No it is not the pointer in her. With all breeds you must teach HERE or COME using a check cord first. Don't give commands you know you will not be able to inforce should they disobey. It's easy to fall into this trap of repeating commands over and over pleading the dog to obey, but in fact what you are teaching is... it is ok to disobey. Turn and walk the other direction, this should get them at least to start back your way. You may even try a couple toots on a whistle as you turn.

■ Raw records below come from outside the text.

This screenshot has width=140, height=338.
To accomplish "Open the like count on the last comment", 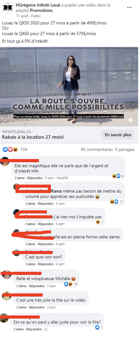I will [99, 327].
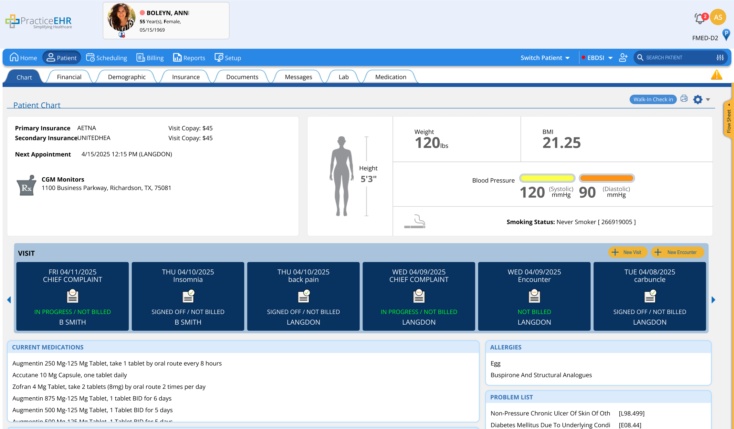734x429 pixels.
Task: Click the notifications bell icon
Action: [x=699, y=18]
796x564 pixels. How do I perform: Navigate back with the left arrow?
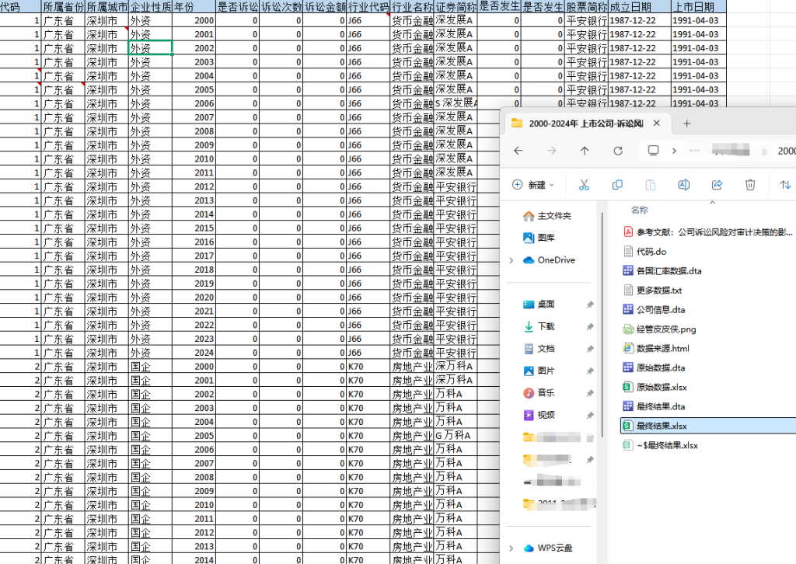click(518, 151)
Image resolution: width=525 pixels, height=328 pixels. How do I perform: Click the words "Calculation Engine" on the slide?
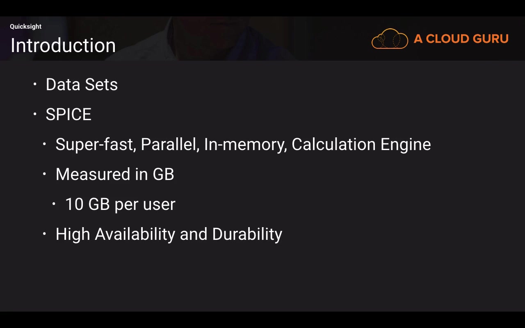tap(361, 144)
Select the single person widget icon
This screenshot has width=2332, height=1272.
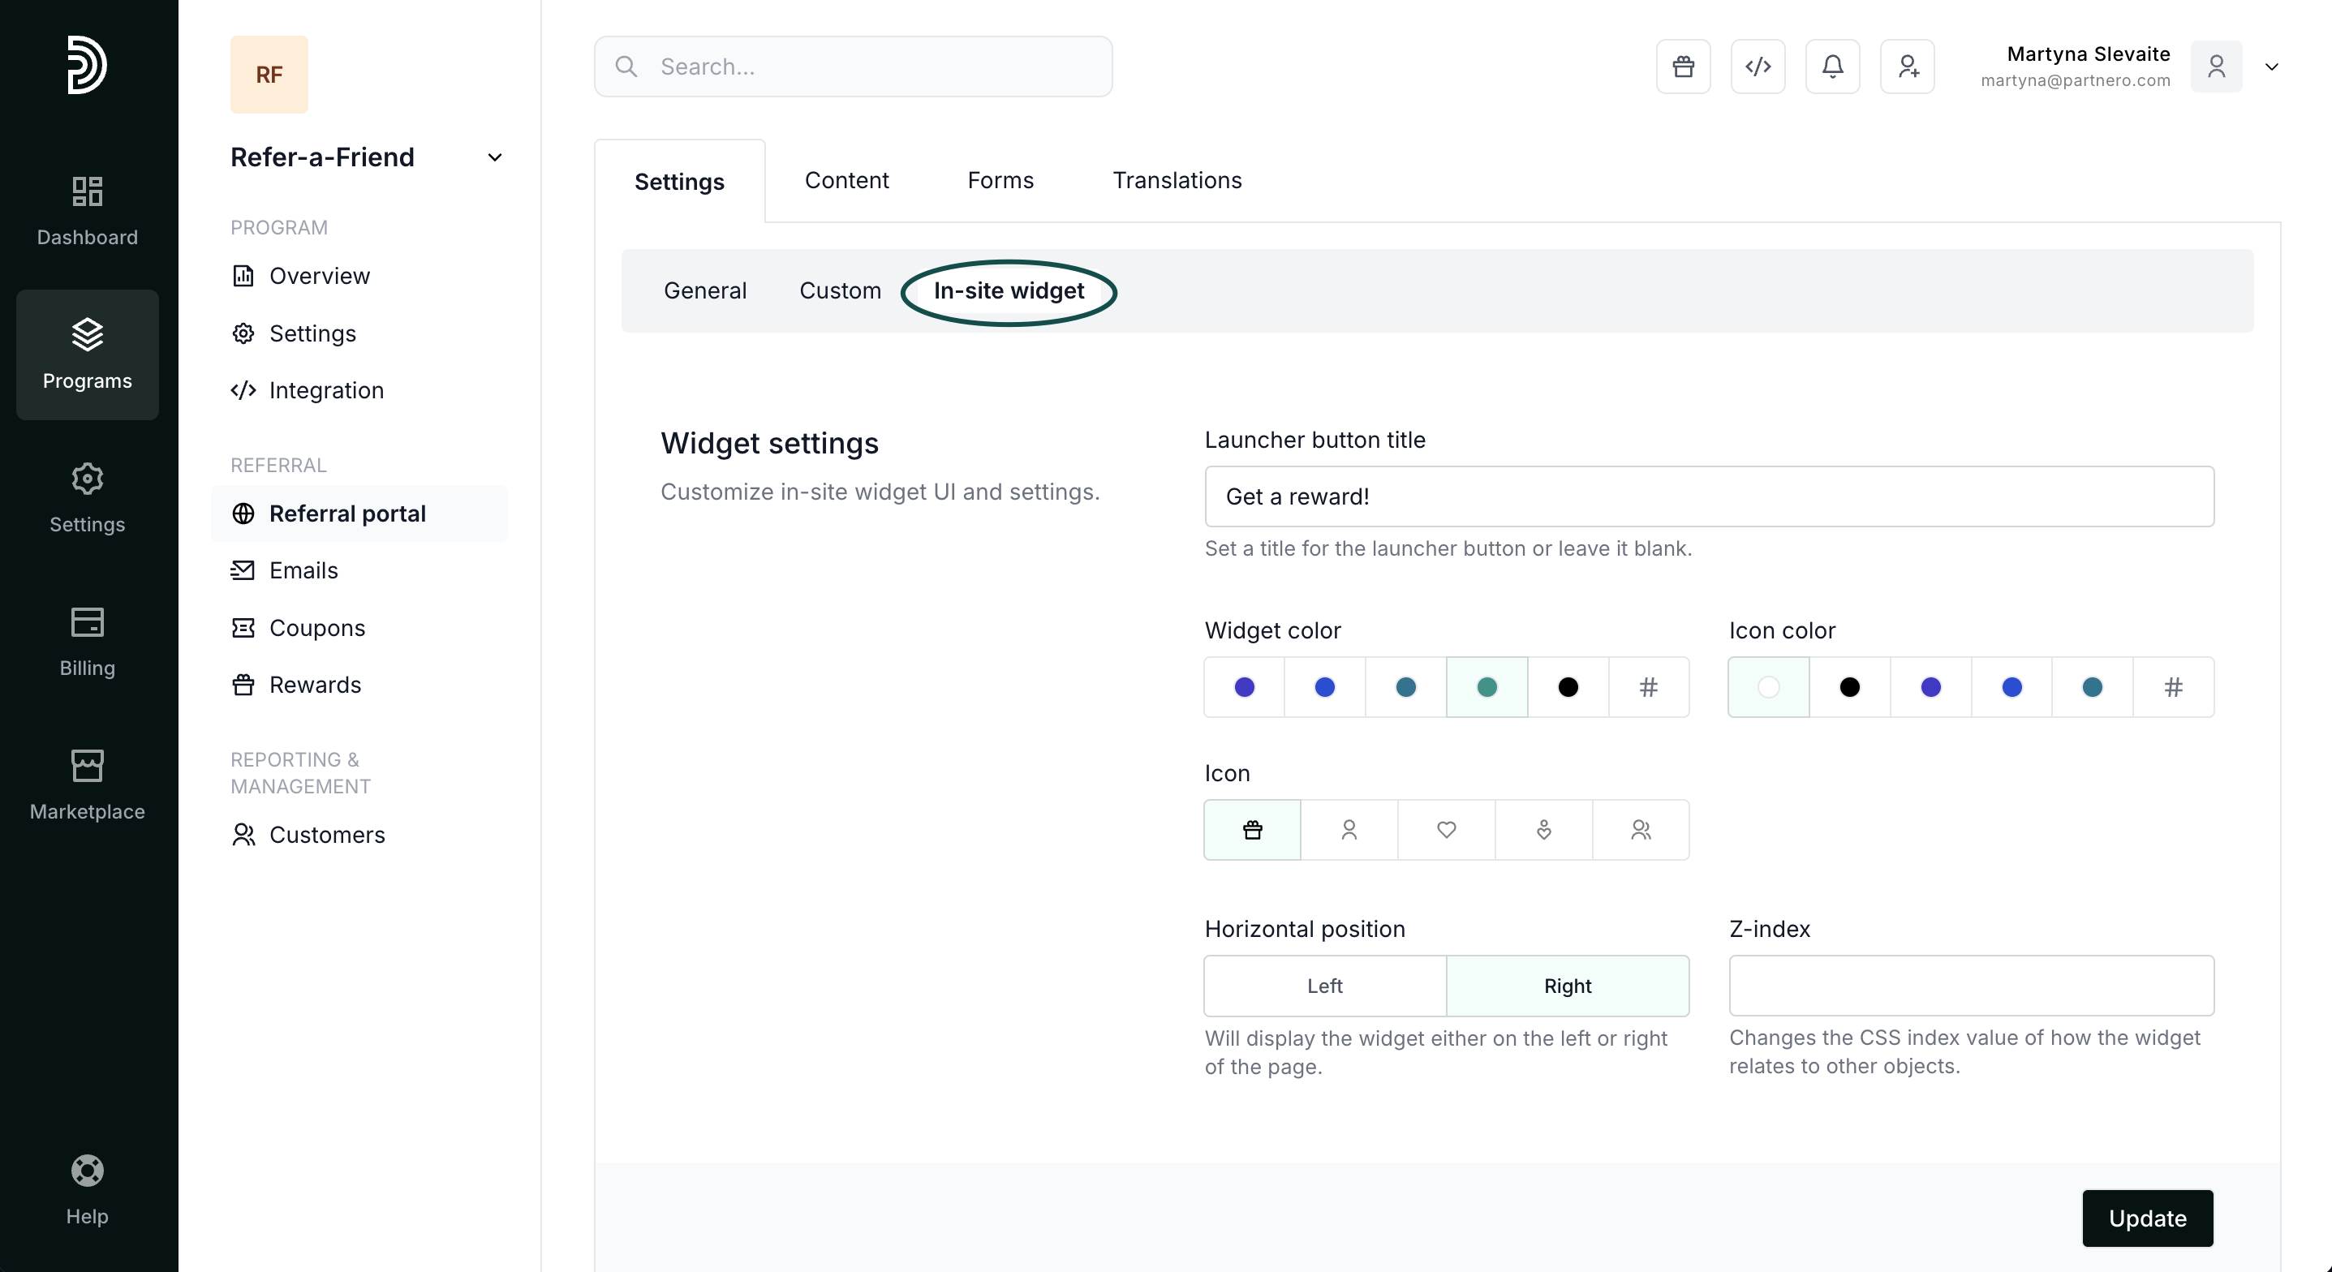pyautogui.click(x=1349, y=829)
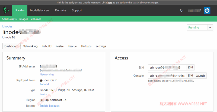217x112 pixels.
Task: Go to the Domains section
Action: [60, 11]
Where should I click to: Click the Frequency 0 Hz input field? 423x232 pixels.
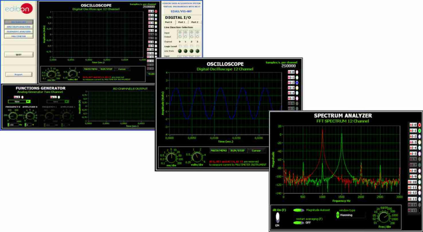[12, 125]
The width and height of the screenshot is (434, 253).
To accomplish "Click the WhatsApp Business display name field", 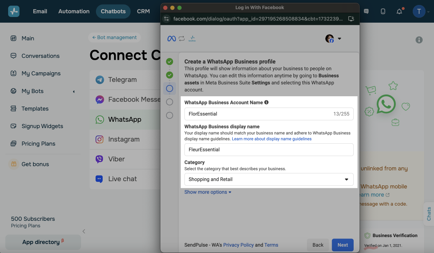I will [x=269, y=150].
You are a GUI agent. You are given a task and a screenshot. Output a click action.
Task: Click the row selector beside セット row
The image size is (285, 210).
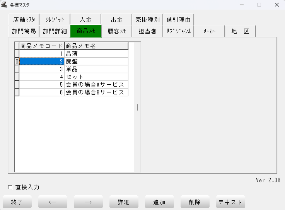pos(17,77)
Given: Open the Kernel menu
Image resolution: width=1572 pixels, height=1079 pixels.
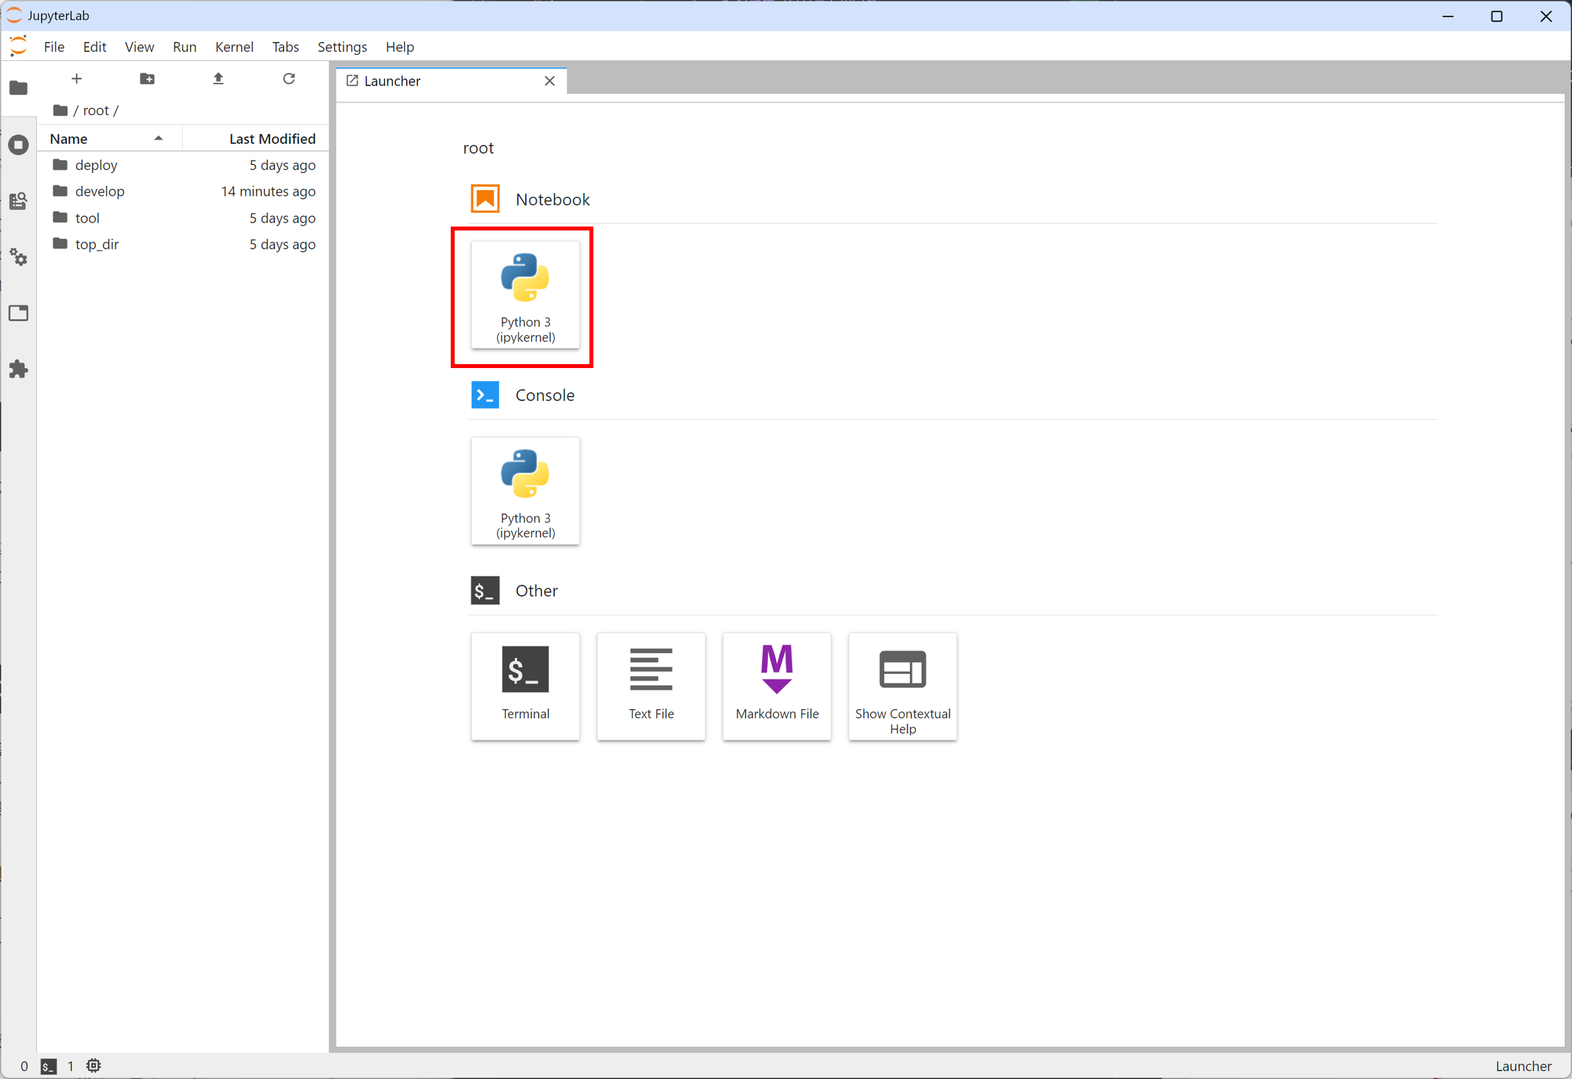Looking at the screenshot, I should tap(234, 47).
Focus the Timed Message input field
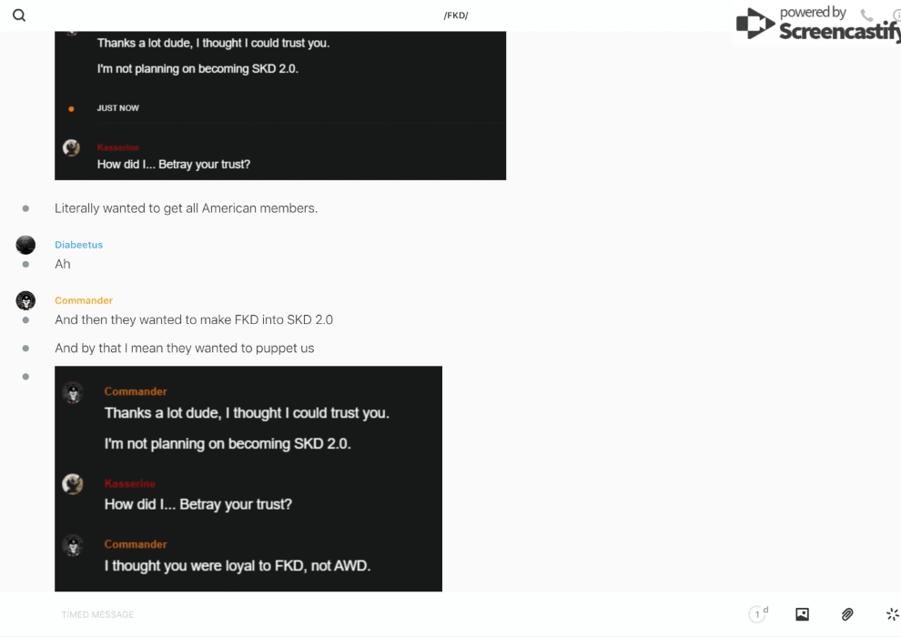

Once the dog understands the command using a check cord, an electronic collar is a great tool for reinforcing commands off leash. If you have no experience with using an e-collar, I recommend some reading on the subject or a visit with your local professional trainer to get you started.


----------



## Bobm (Aug 26, 2003)

The running probably is the pointer in her, but as Birdshooter correctly points out you have to teach her to come when called.

If you call her and release her again several times everytime you walk her she will be more likely to come when called high energy dogs don't want to be put in a box so they become reluctant to come in if their past esperience is that they will always be put up if they come in.

Get a 50 foot check cord and make sure you can grab it or step on it before you call her. Never give the come command if you can't grab the cord because you wont be able to enforce the command which then reiforces not obeying.

Does she point?


----------



## wirehairman (Oct 31, 2005)

If she runs a couple hundred yards off, waits until you get 50 yards away, and runs again, it almost sounds like a puppy game to me. Try turning and walking the other direction without saying a thing. You might be suprised how quickly she catches up to be with you. If it works, turn and walk a different direction everytime she gets beyound your comfortable range. She may pick up quartering naturally doing that.

Birdshooter and Bobm are also right on about working her with a check cord if you're going to try and enforce the here/come command.


----------